Elliptische Polarisation und kontrollierbare Phase
Außerdem beobachteten Wang und sein Team, dass die Polarisation bei einem solchen Licht-Möbiusband von einer linearen in eine elliptische Form überging. Der Grad der Ellipsität in der Polarisation und die Abweichung der Resonanzeffekte im Vergleich zum normalen Ring ließen sich durch die Breite des Wellenleiterrings beeinflussen.
Das aber bedeutet: Die Physiker haben nicht nur eine Berry-Phase in einem Möbiusring nachgewiesen, sie haben auch herausgefunden, dass sie sich gezielt kontrollieren und beeinflussen lässt. „Die Berry-Phase kann im Bereich von π bis 0 frei eingestellt werden, indem man den Querschnitt des Möbius-Wellenleiters verändert“, konstatieren die Forschenden. „Diese programmierbare optische ‚Möbiosität‘ eröffnete neue Möglichkeiten, die Licht-Topologie zu manipulieren.“
Praktische Anwendungen in der Quantenoptik
Anwendungen für solche verdrehten Lichtbänder gibt es unter anderem in der Quantenoptik, in der die Resonanzeffekte der Möbiusbänder als Bits und Quantenbits für die optische Datenverarbeitung dienen können.
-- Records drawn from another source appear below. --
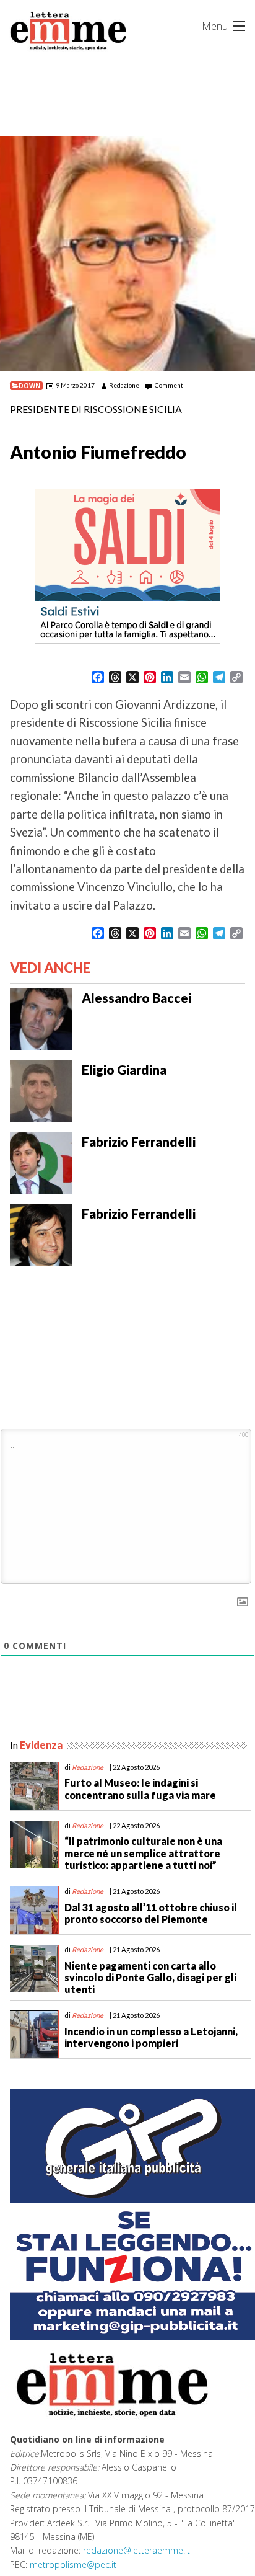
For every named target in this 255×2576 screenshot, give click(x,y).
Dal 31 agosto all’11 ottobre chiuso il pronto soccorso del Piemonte (150, 1913)
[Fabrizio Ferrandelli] (41, 1162)
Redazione (124, 385)
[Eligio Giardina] (41, 1090)
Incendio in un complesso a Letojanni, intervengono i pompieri (151, 2037)
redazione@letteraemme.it (136, 2550)
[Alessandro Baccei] (41, 1018)
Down (30, 385)
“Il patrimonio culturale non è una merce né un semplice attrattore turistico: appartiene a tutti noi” (143, 1852)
Auch als Bestandteile von logischen Quantengattern in der Quantenberechnung und -simulation könnten sie genutzt werden. Hinzu kommt: Weil die Wellenleiterringe nur wenige Mikrometer Durchmesser haben, lassen sie sich gut in Mikrochips integrieren, wie die Physiker erklären. (Nature Photonics, 2022; doi: 10.1038/s41566-022-01107-7)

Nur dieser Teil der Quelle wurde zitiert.